For the Spinach Pesto: 3 cups baby spinach leaves, 1/4 cup pine nuts (or walnuts), 2 tsp. minced garlic, 1/3 cup grated Parmesan cheese, 1/3 cup olive oil, 1/4 cup lemon juice, sea salt, and pepper to taste.
Serves 4.
1. Preheat the oven to 400* F. Line a baking sheet with parchment paper.
2. Place chopped butternut squash on the baking sheet, drizzle with olive oil, then season with salt, pepper, and basil. Slice the top off of the head of garlic (not the stem end) and drizzle with a bit of olive oil. Wrap in foil and place on the baking sheet with the squash.
2. Roast the squash for 30 minutes or until fork tender and caramelized. Remove the squash to a blender. Unwrap the garlic (give it a minute or two to cool), then squeeze the soft cloves directly into the blender. Add the coconut milk and chicken stock and blitz until smooth.
3. Pour the soup into a deep saucepan and heat over a simmer for 10-15 minutes, seasoning to taste with salt and pepper.
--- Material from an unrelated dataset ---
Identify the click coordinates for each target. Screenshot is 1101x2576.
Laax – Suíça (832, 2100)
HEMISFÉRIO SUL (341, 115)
4. Meanwhile, make the Spinach Pesto: first, blend the spinach and nuts in a food processor until finely chopped. Add the oil, lemon juice, garlic, and Parmesan cheese and continue to process until smooth, about a minute or so.
5. Serve the soup by ladling it into bowls, adding a few dollops of pesto over the top, and swirling it in.
TIPS:
If you use fresh butternut squash, buy a large one. Peel it with a vegetable peeler to remove the tough skin. Cut the ends off, stand it upright, and halve it lengthwise. Scape out the seeds, then proceed with chopping into two-inch pieces.
To make the soup extra-savory: add 1 small quartered onion to the baking sheet with the squash.